Key Machine Learning Models for Cyber Defense
Isolation Forest
A method for detecting anomalies by randomly dividing data into subsets and finding outliers. Imagine a crowd entering a city — a few people stand out (very tall or broad). Those are anomalies.
The model measures how easily an anomaly can be isolated. If someone is very different, they can be separated in just a few “cuts.” The fewer cuts needed, the more suspicious the point is. This method works fast — crucial for real-time environments.
Local Outlier Factor (LOF)
Another unsupervised method. It examines how far a given point (e.g., a server request) is from its neighbors. If the local density around it is much lower, it’s an anomaly. LOF calculates a coefficient describing how typical a point is — higher values mean more suspicious.
Summary
Defending a server against sudden cyberattacks is not much different from defending a medieval city with walls and a moat. Clever enemies didn’t attack the walls directly — they used tricks. Today’s malicious programs also rely on cunning strategies.

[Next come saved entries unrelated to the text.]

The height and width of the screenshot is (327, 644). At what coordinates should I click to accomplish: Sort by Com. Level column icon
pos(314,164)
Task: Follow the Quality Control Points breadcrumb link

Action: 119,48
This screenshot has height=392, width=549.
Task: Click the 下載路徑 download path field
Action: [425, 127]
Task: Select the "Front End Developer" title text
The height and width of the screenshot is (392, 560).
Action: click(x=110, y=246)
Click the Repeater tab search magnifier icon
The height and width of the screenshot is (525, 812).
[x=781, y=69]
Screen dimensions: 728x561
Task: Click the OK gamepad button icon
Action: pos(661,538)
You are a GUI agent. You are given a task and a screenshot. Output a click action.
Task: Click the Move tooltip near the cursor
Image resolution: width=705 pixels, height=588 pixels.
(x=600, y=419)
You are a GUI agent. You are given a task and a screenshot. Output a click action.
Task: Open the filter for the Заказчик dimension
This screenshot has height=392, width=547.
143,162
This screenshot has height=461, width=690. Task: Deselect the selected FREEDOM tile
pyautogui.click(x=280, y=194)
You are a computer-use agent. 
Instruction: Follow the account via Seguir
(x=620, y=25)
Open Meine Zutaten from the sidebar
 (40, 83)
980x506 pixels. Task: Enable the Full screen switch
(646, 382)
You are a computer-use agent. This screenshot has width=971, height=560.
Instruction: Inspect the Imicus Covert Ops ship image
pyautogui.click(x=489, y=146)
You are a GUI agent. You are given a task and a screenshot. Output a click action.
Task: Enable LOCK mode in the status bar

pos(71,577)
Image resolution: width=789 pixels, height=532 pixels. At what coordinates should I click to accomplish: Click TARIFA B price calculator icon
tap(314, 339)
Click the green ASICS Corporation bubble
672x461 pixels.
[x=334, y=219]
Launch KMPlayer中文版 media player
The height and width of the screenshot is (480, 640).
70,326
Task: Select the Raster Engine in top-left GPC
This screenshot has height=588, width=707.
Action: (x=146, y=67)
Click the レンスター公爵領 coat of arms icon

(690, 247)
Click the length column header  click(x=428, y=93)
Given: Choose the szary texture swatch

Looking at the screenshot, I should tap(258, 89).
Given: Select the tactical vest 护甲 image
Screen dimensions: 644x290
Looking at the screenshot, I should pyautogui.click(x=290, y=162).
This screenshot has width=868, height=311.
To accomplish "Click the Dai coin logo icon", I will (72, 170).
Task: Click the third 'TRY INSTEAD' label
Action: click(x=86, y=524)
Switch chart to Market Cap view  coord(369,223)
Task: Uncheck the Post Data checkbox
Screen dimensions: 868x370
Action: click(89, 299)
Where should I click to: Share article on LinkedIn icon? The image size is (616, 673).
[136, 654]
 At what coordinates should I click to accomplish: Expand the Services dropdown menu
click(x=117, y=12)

Systems aiming to paralyze servers try to infiltrate through normal communication channels, where thousands of transactions occur. In medieval cities, guards regulated this movement and could close the gates at any moment. Today, that role is played by Machine Learning models trained to detect suspicious behavior.
The technology has changed, but the principle has remained the same for thousands of years.